Study material Start Marker

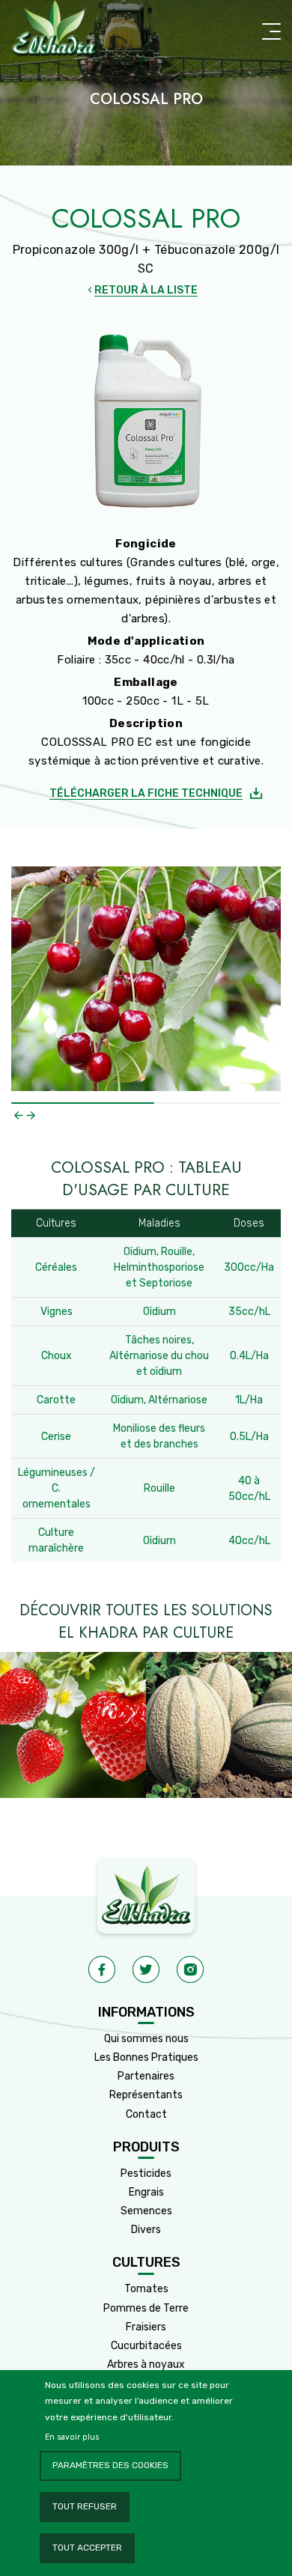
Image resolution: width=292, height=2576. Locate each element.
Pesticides (146, 2173)
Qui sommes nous (146, 2038)
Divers (146, 2229)
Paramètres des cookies (110, 2465)
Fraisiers (146, 2327)
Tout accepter (87, 2547)
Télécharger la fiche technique (146, 793)
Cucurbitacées (146, 2345)
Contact (146, 2114)
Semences (146, 2211)
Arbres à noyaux (146, 2364)
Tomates (146, 2288)
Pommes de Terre (146, 2308)
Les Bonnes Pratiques (146, 2057)
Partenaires (146, 2076)
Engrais (146, 2192)
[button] (18, 1115)
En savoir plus (72, 2437)
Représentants (146, 2095)
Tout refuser (84, 2506)
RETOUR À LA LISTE (146, 290)
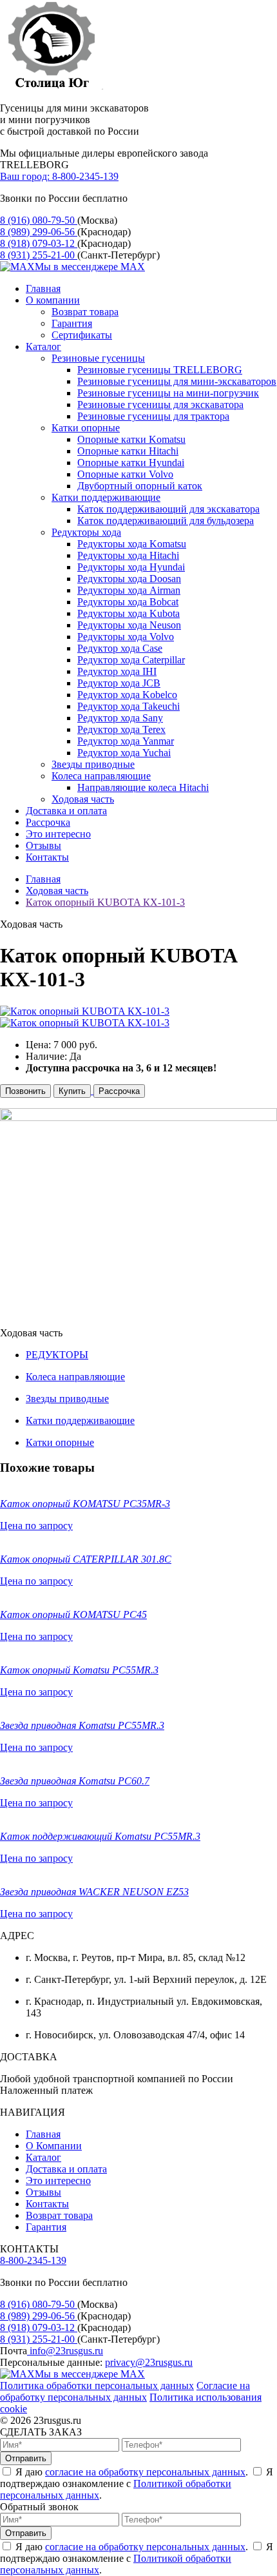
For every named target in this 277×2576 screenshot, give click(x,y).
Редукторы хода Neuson (129, 625)
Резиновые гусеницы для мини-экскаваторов (176, 381)
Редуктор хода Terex (121, 729)
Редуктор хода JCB (118, 683)
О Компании (54, 2145)
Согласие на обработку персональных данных (125, 2391)
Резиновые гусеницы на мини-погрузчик (168, 392)
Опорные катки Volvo (125, 474)
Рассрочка (48, 822)
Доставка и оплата (66, 810)
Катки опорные (86, 427)
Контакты (47, 857)
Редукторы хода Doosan (129, 578)
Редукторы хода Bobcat (127, 601)
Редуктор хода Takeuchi (128, 706)
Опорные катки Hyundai (130, 462)
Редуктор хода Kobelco (127, 694)
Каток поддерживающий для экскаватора (168, 508)
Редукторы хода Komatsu (131, 543)
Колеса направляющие (101, 775)
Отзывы (43, 845)
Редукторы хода (86, 532)
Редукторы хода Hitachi (128, 555)
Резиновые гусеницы (98, 358)
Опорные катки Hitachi (127, 450)
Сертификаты (82, 334)
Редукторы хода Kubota (128, 613)
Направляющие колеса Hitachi (143, 787)
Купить (72, 1091)
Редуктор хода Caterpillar (131, 659)
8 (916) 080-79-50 (38, 220)
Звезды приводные (93, 764)
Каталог (43, 346)
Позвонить (25, 1091)
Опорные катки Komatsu (131, 439)
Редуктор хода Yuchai (124, 752)
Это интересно (58, 833)
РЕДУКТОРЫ (57, 1354)
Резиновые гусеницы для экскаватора (160, 404)
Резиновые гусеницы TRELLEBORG (159, 369)
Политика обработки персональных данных (97, 2385)
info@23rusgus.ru (65, 2350)
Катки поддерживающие (106, 497)
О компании (53, 300)
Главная (43, 288)
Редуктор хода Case (119, 648)
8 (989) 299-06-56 (38, 231)
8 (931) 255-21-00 (38, 254)
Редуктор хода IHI (117, 671)
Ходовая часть (83, 799)
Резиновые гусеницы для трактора (153, 416)
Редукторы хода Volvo (125, 636)
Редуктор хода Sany (120, 717)
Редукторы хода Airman (128, 590)
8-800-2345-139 (85, 176)
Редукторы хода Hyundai (131, 566)
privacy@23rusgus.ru (149, 2362)
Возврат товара (85, 311)
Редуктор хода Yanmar (125, 741)
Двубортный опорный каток (139, 485)
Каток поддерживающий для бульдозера (165, 520)
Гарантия (72, 323)
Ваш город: (26, 176)
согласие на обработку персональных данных (145, 2471)
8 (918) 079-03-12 (38, 243)
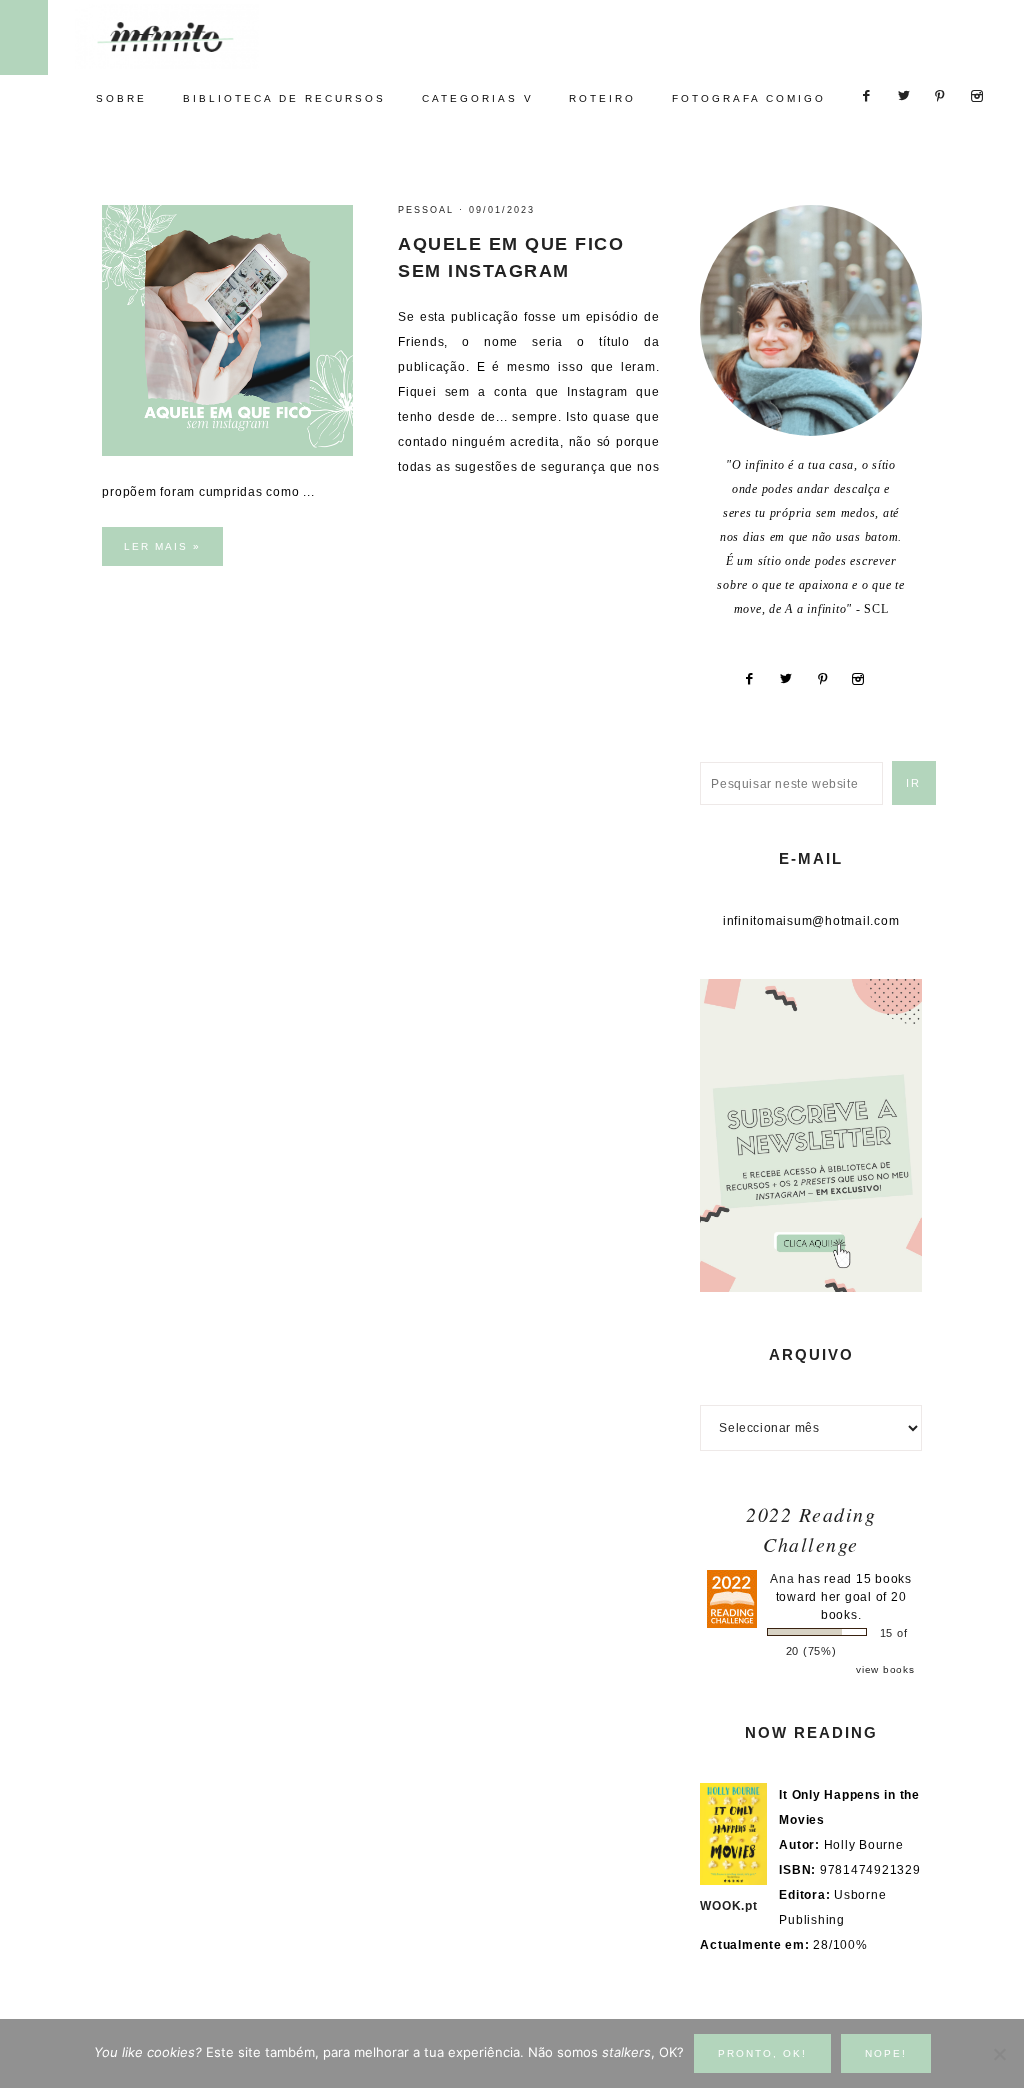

Study material End Marker

* Work task *
Please leave out the pictures while you copy exactly the lines from the one containing "Ходовая часть (83, 799)" through the end of the records.

* Solved problem *
Ходовая часть (83, 799)
Резиновые гусеницы для трактора (153, 416)
Редукторы хода Volvo (125, 636)
Редуктор хода Sany (120, 717)
Редукторы хода Airman (128, 590)
8-800-2345-139 (85, 176)
Редукторы хода Hyundai (131, 566)
privacy@23rusgus.ru (149, 2362)
Возврат товара (85, 311)
Редуктор хода Yanmar (125, 741)
Двубортный опорный каток (139, 485)
Каток поддерживающий для бульдозера (165, 520)
Гарантия (72, 323)
Ваш город: (26, 176)
согласие на обработку персональных данных (145, 2471)
8 (918) 079-03-12 (38, 243)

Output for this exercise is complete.